そんなことをしたら…………ましてや知られたら、咬み殺される!

思い浮かぶのはとても不機嫌な雲雀さんの顔。確かに入るなとは言われてはいないが、勝手に入りでもすれば大目玉を食らうこと間違いなしだ。
しかも、京子ちゃん達をこちらで預かっている以上、この二人、特に京子ちゃんなんかを怪我させてみろ。了平がすっ飛んできて暴れたあげくに叫びまくるぞ。

………それを見た雲雀さんは更に暴れそう。

どう考えたって悪い方向にしか広がらない想像。それだけは阻止せねば、と必死に説得を試みるが…………虚しいかな、時すでに遅し。二人とも襖に手をかけていた。





「二人とも!」


「おお…………広いわりには物を全く置いていないんですね」


「うん。でもなんかすごいね!」


「本当です!…………って、ギャ!!」


「あ…………」


「?何やってんの、早く閉めた方が………」


「早く閉めた方が、何だって?」


「…………え」





はしゃいだ様子で覗き込んだ二人を止めようと近くに寄る私。しかしどうしたことか。二人の顔から一気に血の気が引いていった。
奥の部屋から、嫌に聞きなれた声が聞こえ私も血の気が引いていく。

…………そんなバナナ。





「ふーん。人の居ない間に盗み見かい?」


「な、な、何で…………もう行ったんじゃ」


「ちょっと忘れ物を取りに、ね」





それとも戻ってきちゃ悪かったかい?

そう言って笑う雲雀さん。滅多に浮かべないその笑みを京子ちゃん達に向ければ、二人は本能で私の後ろに物凄い勢いで隠れた。

…………何てこった。私の逃げ道が無いじゃないか。

自然と笑顔が顔に張り付く。笑って誤魔化せれるのならば世話はない。





「そこの二人は何で隠れているんだい?」


「そ、そうだよ!(これじゃあ私が危険じゃん!)」


「え…………っと。アハハ…………?(だってユカさん!ここが一番安全何です!)」


「(ハア?何で!)」


「(愛のパワーです!)」


「あ…………おじゃましてます?」


「「(京子ちゃん、そっちですか!?)」」





一斉に京子ちゃんの方を振り向く私とハル。流石にあの京子ちゃんも冷や汗を掻いている。いくら天然でも状況を分かっているのだろう。

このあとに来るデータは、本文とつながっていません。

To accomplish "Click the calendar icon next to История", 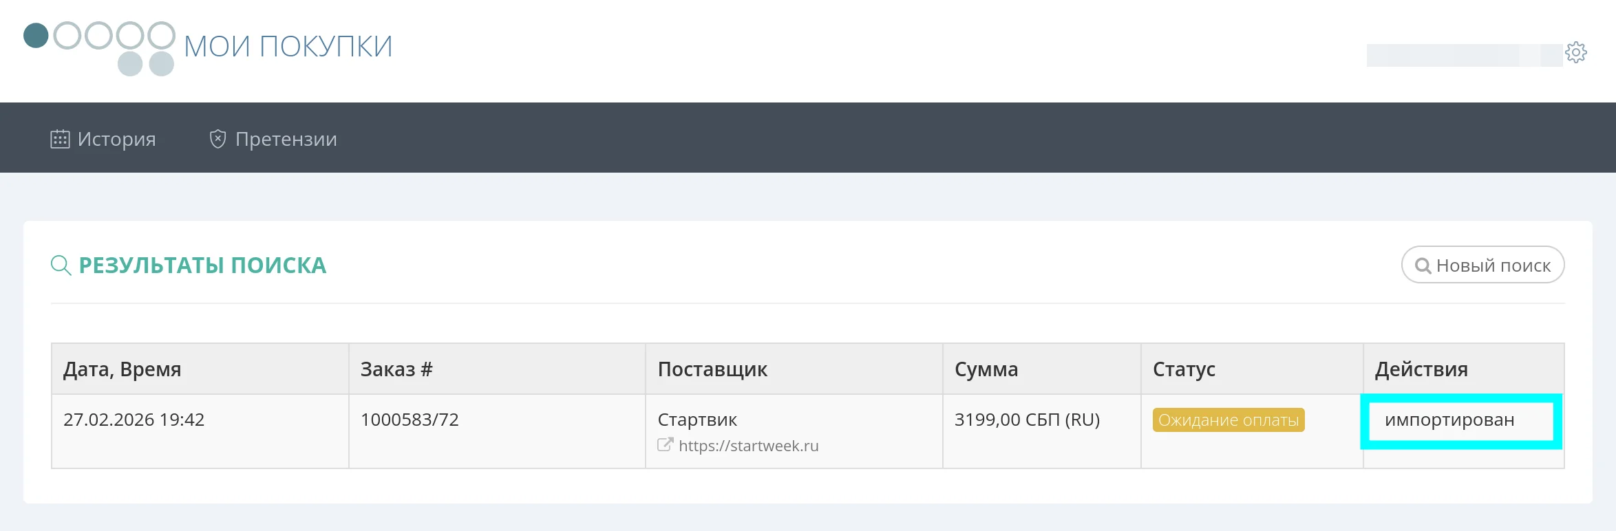I will (62, 138).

勝手に人の部屋を覗いてはいけません。でないとこうなります!

雲雀さんに見つめられ(と言うか睨まれ?)冷や汗を掻く私達。それを見た雲雀さんはハア、と溜め息を一つ漏らした。
言っておくが雲雀さん。私はちゃんと止めたぞ。




「…………次は無いから」


「え」


「分かったら返事」


「「「はい、すいませんでした!」」」


「まあ、ユカは別だけどね」





見られて困るもの、置いてない筈だし。
そう言って雲雀さんは踵を返し、部屋を出ていった。




「い、いってらっしゃい…………」




その背中に私は、小さく呟いた。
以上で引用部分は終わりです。